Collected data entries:

_ _ _ _ _

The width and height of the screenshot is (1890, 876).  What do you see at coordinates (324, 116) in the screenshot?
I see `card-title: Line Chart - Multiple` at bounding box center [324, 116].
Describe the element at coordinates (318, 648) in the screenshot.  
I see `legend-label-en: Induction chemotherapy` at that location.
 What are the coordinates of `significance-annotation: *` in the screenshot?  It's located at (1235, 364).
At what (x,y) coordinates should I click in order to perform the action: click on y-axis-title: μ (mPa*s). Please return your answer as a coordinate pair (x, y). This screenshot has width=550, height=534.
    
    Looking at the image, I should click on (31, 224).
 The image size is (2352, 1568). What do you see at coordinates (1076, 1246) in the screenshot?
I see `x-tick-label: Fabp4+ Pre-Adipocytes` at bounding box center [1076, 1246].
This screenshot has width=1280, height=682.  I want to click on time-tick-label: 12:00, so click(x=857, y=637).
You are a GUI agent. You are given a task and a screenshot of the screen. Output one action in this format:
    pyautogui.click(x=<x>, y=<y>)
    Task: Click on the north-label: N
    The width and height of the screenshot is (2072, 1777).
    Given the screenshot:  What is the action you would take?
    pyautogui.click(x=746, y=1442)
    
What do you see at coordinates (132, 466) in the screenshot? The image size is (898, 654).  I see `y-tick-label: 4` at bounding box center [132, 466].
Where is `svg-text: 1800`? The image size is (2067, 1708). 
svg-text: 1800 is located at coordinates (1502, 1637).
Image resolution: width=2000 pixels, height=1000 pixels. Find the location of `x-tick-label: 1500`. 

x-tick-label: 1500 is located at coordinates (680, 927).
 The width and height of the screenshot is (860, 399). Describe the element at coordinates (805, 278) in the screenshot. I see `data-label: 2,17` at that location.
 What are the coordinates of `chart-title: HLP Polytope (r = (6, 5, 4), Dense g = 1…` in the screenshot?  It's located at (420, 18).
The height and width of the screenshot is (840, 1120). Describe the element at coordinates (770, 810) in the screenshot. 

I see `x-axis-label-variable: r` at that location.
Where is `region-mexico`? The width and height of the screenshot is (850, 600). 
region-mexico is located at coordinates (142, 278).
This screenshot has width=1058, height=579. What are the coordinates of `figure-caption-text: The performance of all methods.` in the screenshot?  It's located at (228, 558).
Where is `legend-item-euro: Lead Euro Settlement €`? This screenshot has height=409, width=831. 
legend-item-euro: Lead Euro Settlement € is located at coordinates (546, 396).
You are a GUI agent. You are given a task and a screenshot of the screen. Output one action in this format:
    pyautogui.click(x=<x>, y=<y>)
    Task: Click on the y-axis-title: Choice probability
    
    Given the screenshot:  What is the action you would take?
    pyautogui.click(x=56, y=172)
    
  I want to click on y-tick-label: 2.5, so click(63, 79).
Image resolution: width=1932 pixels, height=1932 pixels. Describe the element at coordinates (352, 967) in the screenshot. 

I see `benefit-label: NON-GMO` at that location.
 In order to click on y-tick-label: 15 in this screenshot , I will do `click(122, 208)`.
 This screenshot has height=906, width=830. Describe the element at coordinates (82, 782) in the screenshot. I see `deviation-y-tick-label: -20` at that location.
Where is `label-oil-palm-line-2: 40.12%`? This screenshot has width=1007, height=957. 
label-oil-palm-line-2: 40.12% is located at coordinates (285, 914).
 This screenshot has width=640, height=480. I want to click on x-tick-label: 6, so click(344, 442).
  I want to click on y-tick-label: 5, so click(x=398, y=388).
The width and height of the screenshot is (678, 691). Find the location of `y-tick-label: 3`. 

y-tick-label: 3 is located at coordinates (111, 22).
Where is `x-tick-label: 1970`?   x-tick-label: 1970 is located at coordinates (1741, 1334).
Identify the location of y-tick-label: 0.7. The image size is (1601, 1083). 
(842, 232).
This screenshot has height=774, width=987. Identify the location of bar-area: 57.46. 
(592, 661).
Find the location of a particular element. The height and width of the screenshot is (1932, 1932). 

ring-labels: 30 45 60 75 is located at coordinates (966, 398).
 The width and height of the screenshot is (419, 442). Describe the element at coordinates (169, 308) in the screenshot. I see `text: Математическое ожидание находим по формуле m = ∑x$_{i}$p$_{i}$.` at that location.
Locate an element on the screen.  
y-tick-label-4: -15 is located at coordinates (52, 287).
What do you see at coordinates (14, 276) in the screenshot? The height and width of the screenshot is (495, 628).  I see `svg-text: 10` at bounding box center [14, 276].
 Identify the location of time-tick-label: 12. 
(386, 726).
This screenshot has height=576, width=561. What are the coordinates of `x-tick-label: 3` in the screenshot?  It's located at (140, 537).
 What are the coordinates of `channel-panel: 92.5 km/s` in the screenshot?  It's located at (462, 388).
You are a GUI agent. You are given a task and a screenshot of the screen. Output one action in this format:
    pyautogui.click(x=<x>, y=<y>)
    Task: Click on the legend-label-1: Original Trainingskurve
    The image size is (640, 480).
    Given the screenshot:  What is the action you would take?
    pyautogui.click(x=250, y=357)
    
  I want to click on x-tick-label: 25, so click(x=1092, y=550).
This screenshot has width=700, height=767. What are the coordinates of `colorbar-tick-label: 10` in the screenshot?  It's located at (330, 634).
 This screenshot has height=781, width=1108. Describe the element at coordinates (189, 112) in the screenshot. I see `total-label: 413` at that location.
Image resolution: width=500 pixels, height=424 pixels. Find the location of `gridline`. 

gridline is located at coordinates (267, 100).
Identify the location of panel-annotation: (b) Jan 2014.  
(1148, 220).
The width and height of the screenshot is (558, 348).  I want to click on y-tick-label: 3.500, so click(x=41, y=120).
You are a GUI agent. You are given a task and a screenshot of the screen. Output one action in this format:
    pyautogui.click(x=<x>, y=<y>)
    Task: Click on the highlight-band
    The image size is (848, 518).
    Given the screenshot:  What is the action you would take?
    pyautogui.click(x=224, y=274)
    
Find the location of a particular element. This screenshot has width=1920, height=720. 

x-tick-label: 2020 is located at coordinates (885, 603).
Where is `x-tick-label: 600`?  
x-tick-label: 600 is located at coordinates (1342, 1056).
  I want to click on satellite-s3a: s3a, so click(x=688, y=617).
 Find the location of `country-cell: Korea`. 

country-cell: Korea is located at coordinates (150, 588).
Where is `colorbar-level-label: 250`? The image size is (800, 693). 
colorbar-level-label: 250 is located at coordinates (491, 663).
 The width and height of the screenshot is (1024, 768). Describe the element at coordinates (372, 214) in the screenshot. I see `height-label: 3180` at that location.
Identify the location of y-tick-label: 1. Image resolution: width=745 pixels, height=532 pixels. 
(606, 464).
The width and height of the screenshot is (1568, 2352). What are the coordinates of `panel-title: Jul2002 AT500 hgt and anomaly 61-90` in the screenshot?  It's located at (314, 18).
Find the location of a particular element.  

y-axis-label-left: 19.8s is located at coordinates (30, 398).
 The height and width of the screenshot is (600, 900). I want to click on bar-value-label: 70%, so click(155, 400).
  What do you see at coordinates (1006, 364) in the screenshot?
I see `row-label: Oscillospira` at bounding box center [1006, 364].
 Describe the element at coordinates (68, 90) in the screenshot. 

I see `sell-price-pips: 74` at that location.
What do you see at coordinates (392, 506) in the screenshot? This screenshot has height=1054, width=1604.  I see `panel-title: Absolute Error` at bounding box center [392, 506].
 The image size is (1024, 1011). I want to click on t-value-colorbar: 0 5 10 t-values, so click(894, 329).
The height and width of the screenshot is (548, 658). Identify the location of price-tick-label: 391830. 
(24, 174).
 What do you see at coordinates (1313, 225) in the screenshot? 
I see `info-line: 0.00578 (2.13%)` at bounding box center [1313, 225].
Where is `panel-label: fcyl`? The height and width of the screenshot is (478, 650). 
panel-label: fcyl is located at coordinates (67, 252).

_ _ _ _ _

### WORK TASK
Quote the material above in full, line by line and word for word.

### WRITTEN ANSWER
The width and height of the screenshot is (1890, 876).  What do you see at coordinates (324, 116) in the screenshot?
I see `card-title: Line Chart - Multiple` at bounding box center [324, 116].
Describe the element at coordinates (318, 648) in the screenshot.  
I see `legend-label-en: Induction chemotherapy` at that location.
 What are the coordinates of `significance-annotation: *` in the screenshot?  It's located at (1235, 364).
At what (x,y) coordinates should I click in order to perform the action: click on y-axis-title: μ (mPa*s). Please return your answer as a coordinate pair (x, y). This screenshot has width=550, height=534.
    
    Looking at the image, I should click on (31, 224).
 The image size is (2352, 1568). What do you see at coordinates (1076, 1246) in the screenshot?
I see `x-tick-label: Fabp4+ Pre-Adipocytes` at bounding box center [1076, 1246].
This screenshot has width=1280, height=682.  I want to click on time-tick-label: 12:00, so click(x=857, y=637).
You are a GUI agent. You are given a task and a screenshot of the screen. Output one action in this format:
    pyautogui.click(x=<x>, y=<y>)
    Task: Click on the north-label: N
    The width and height of the screenshot is (2072, 1777).
    Given the screenshot:  What is the action you would take?
    pyautogui.click(x=746, y=1442)
    
What do you see at coordinates (132, 466) in the screenshot? The image size is (898, 654).  I see `y-tick-label: 4` at bounding box center [132, 466].
Where is `svg-text: 1800`? The image size is (2067, 1708). 
svg-text: 1800 is located at coordinates (1502, 1637).
Image resolution: width=2000 pixels, height=1000 pixels. Find the location of `x-tick-label: 1500`. 

x-tick-label: 1500 is located at coordinates (680, 927).
 The width and height of the screenshot is (860, 399). Describe the element at coordinates (805, 278) in the screenshot. I see `data-label: 2,17` at that location.
 What are the coordinates of `chart-title: HLP Polytope (r = (6, 5, 4), Dense g = 1…` in the screenshot?  It's located at (420, 18).
The height and width of the screenshot is (840, 1120). Describe the element at coordinates (770, 810) in the screenshot. 

I see `x-axis-label-variable: r` at that location.
Where is `region-mexico`? The width and height of the screenshot is (850, 600). 
region-mexico is located at coordinates (142, 278).
This screenshot has width=1058, height=579. What are the coordinates of `figure-caption-text: The performance of all methods.` in the screenshot?  It's located at (228, 558).
Where is `legend-item-euro: Lead Euro Settlement €`? This screenshot has height=409, width=831. 
legend-item-euro: Lead Euro Settlement € is located at coordinates (546, 396).
You are a GUI agent. You are given a task and a screenshot of the screen. Output one action in this format:
    pyautogui.click(x=<x>, y=<y>)
    Task: Click on the y-axis-title: Choice probability
    
    Given the screenshot:  What is the action you would take?
    pyautogui.click(x=56, y=172)
    
  I want to click on y-tick-label: 2.5, so click(63, 79).
Image resolution: width=1932 pixels, height=1932 pixels. Describe the element at coordinates (352, 967) in the screenshot. 

I see `benefit-label: NON-GMO` at that location.
 In order to click on y-tick-label: 15 in this screenshot , I will do `click(122, 208)`.
 This screenshot has height=906, width=830. Describe the element at coordinates (82, 782) in the screenshot. I see `deviation-y-tick-label: -20` at that location.
Where is `label-oil-palm-line-2: 40.12%`? This screenshot has width=1007, height=957. 
label-oil-palm-line-2: 40.12% is located at coordinates (285, 914).
 This screenshot has width=640, height=480. I want to click on x-tick-label: 6, so click(344, 442).
  I want to click on y-tick-label: 5, so click(x=398, y=388).
The width and height of the screenshot is (678, 691). Find the location of `y-tick-label: 3`. 

y-tick-label: 3 is located at coordinates (111, 22).
Where is `x-tick-label: 1970`?   x-tick-label: 1970 is located at coordinates (1741, 1334).
Identify the location of y-tick-label: 0.7. The image size is (1601, 1083). 
(842, 232).
This screenshot has height=774, width=987. Identify the location of bar-area: 57.46. 
(592, 661).
Find the location of a particular element. The height and width of the screenshot is (1932, 1932). 

ring-labels: 30 45 60 75 is located at coordinates (966, 398).
 The width and height of the screenshot is (419, 442). Describe the element at coordinates (169, 308) in the screenshot. I see `text: Математическое ожидание находим по формуле m = ∑x$_{i}$p$_{i}$.` at that location.
Locate an element on the screen.  
y-tick-label-4: -15 is located at coordinates (52, 287).
What do you see at coordinates (14, 276) in the screenshot? The height and width of the screenshot is (495, 628).  I see `svg-text: 10` at bounding box center [14, 276].
 Identify the location of time-tick-label: 12. 
(386, 726).
This screenshot has height=576, width=561. What are the coordinates of `x-tick-label: 3` in the screenshot?  It's located at (140, 537).
 What are the coordinates of `channel-panel: 92.5 km/s` in the screenshot?  It's located at (462, 388).
You are a GUI agent. You are given a task and a screenshot of the screen. Output one action in this format:
    pyautogui.click(x=<x>, y=<y>)
    Task: Click on the legend-label-1: Original Trainingskurve
    The image size is (640, 480).
    Given the screenshot:  What is the action you would take?
    pyautogui.click(x=250, y=357)
    
  I want to click on x-tick-label: 25, so click(x=1092, y=550).
This screenshot has width=700, height=767. What are the coordinates of `colorbar-tick-label: 10` in the screenshot?  It's located at (330, 634).
 This screenshot has height=781, width=1108. Describe the element at coordinates (189, 112) in the screenshot. I see `total-label: 413` at that location.
Image resolution: width=500 pixels, height=424 pixels. Find the location of `gridline`. 

gridline is located at coordinates (267, 100).
Identify the location of panel-annotation: (b) Jan 2014.  
(1148, 220).
The width and height of the screenshot is (558, 348).  I want to click on y-tick-label: 3.500, so click(x=41, y=120).
You are a GUI agent. You are given a task and a screenshot of the screen. Output one action in this format:
    pyautogui.click(x=<x>, y=<y>)
    Task: Click on the highlight-band
    The image size is (848, 518).
    Given the screenshot:  What is the action you would take?
    pyautogui.click(x=224, y=274)
    
Find the location of a particular element. This screenshot has width=1920, height=720. 

x-tick-label: 2020 is located at coordinates (885, 603).
Where is `x-tick-label: 600`?  
x-tick-label: 600 is located at coordinates (1342, 1056).
  I want to click on satellite-s3a: s3a, so click(x=688, y=617).
 Find the location of `country-cell: Korea`. 

country-cell: Korea is located at coordinates (150, 588).
Where is `colorbar-level-label: 250`? The image size is (800, 693). 
colorbar-level-label: 250 is located at coordinates (491, 663).
 The width and height of the screenshot is (1024, 768). Describe the element at coordinates (372, 214) in the screenshot. I see `height-label: 3180` at that location.
Identify the location of y-tick-label: 1. Image resolution: width=745 pixels, height=532 pixels. 
(606, 464).
The width and height of the screenshot is (1568, 2352). What are the coordinates of `panel-title: Jul2002 AT500 hgt and anomaly 61-90` in the screenshot?  It's located at (314, 18).
Find the location of a particular element.  

y-axis-label-left: 19.8s is located at coordinates (30, 398).
 The height and width of the screenshot is (600, 900). I want to click on bar-value-label: 70%, so click(155, 400).
  What do you see at coordinates (1006, 364) in the screenshot?
I see `row-label: Oscillospira` at bounding box center [1006, 364].
 Describe the element at coordinates (68, 90) in the screenshot. 

I see `sell-price-pips: 74` at that location.
What do you see at coordinates (392, 506) in the screenshot? This screenshot has height=1054, width=1604.  I see `panel-title: Absolute Error` at bounding box center [392, 506].
 The image size is (1024, 1011). I want to click on t-value-colorbar: 0 5 10 t-values, so click(894, 329).
The height and width of the screenshot is (548, 658). Identify the location of price-tick-label: 391830. 
(24, 174).
 What do you see at coordinates (1313, 225) in the screenshot? 
I see `info-line: 0.00578 (2.13%)` at bounding box center [1313, 225].
Where is `panel-label: fcyl`? The height and width of the screenshot is (478, 650). 
panel-label: fcyl is located at coordinates (67, 252).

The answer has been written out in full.